» **Document segment**
Women’s views about breast cancer prevention at mammography screening units and well women’s clinics

  • A. Rundle Dalhousie University
  • S. Iles Dalhousie University; Nova Scotia Health Authority (NSHA)
  • K. Matheson Dalhousie University, NSHA
  • L. E. Cahill NSHA, Dalhousie University
  • C. C. Forbes NSHA, Dalhousie University
  • N. Saint-Jacques Dalhousie University
  • R. Urquhart NSHA, Dalhousie University
  • T. Younis NSHA, Dalhousie University
Keywords: Cancer, Oncology, Prevention

Abstract

Background Women attending mammography screening units (msus) and well women’s clinics (wwcs) represent a motivated cohort likely to engage in interventions aimed at primary breast cancer (bca) prevention.

Methods We used a feasibility questionnaire distributed to women (40–49 or 50–74 years of age) attending msus and wwcs in Halifax, Nova Scotia, to examine

■ women’s views about bca primary prevention and sources of health care information,

■ prevalence of lifestyle-related bca risk factors, and

■ predictors of prior mammography encounters within provincial screening guidelines.

Variables examined included personal profiling, comorbidities, prior mammography uptake, lifestyle behaviours, socioeconomic status, health information sources, and willingness to discuss or implement lifestyle modifications, or endocrine therapy, or both. A logistic regression analysis examined associations with prior mammography encounters.

» **Work task A**
List the three things the questionnaire in the breast cancer prevention abstract above was used to examine.
» **Work task B**
Carry on the breast cancer prevention abstract above, picking up after its final sentence.

Extracted data entries:
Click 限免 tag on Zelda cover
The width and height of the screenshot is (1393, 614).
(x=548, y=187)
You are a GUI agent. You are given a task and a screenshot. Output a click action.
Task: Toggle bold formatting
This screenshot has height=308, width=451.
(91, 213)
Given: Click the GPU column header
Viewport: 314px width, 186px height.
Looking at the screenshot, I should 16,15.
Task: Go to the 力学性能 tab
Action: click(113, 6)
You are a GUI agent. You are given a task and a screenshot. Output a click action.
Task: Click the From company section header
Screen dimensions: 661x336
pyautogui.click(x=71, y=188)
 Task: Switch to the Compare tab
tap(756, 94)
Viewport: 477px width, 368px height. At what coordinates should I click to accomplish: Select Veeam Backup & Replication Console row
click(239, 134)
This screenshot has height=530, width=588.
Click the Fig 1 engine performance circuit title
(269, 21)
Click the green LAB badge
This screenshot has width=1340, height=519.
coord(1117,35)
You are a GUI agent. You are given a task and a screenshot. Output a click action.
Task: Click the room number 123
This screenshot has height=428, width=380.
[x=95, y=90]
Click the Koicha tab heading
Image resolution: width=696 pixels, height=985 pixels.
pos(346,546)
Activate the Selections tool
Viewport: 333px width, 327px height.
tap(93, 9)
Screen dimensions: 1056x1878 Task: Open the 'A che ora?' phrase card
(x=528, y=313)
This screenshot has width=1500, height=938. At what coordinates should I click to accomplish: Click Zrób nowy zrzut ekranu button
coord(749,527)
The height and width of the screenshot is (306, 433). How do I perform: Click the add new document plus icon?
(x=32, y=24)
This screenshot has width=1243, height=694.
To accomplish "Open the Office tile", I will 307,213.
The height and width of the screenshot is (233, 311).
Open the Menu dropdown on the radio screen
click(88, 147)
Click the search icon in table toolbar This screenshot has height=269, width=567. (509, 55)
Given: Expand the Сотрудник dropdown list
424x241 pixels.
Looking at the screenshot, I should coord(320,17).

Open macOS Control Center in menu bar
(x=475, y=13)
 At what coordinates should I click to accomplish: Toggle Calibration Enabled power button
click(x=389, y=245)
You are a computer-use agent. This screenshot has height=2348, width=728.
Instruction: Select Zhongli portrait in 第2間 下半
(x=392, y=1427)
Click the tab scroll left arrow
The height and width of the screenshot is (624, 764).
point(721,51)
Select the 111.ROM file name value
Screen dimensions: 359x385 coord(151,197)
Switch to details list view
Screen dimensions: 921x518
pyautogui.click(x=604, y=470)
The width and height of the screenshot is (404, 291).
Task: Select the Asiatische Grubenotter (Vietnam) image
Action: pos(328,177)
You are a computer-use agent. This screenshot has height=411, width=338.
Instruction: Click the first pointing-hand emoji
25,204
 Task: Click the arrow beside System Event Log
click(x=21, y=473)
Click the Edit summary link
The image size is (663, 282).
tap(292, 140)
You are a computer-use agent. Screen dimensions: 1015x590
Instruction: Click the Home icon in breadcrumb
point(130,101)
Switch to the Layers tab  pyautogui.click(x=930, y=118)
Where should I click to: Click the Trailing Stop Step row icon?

» **Final answer A**
- women’s views about bca primary prevention and sources of health care information
- prevalence of lifestyle-related bca risk factors
- predictors of prior mammography encounters within provincial screening guidelines

» **Final answer B**
Results Of the 244 responses obtained during 1.5 months from women aged 40–49 years (n = 75) and 50–74 years (n = 169), 56% and 75% respectively sought or would prefer to receive health information from within, as opposed to outside, health care. Lifestyle-related bca risk factors were prevalent, and most women were willing to discuss or implement lifestyle modifications (93%) or endocrine therapy (67%). Of the two age groups, 49% and 93% respectively had previously undergone mammography within guidelines. Increasing age and marital status (single, separated, or divorced vs. married or partnered) were independent predictors of prior mammography encounters within guidelines for women 40–49 years of age; no independent predictors were observed in the older age group.

Conclusions Women attending msus and wwcs seem to largely adhere to mammography guidelines and appear motivated to engage in bca primary prevention strategies, including lifestyle modifications and endocrine therapy. Women’s views as observed in this study provide a rationale for the potential incorporation of bca risk assessment within the “mammogram point of care” to engage motivated women in bca primary prevention strategies.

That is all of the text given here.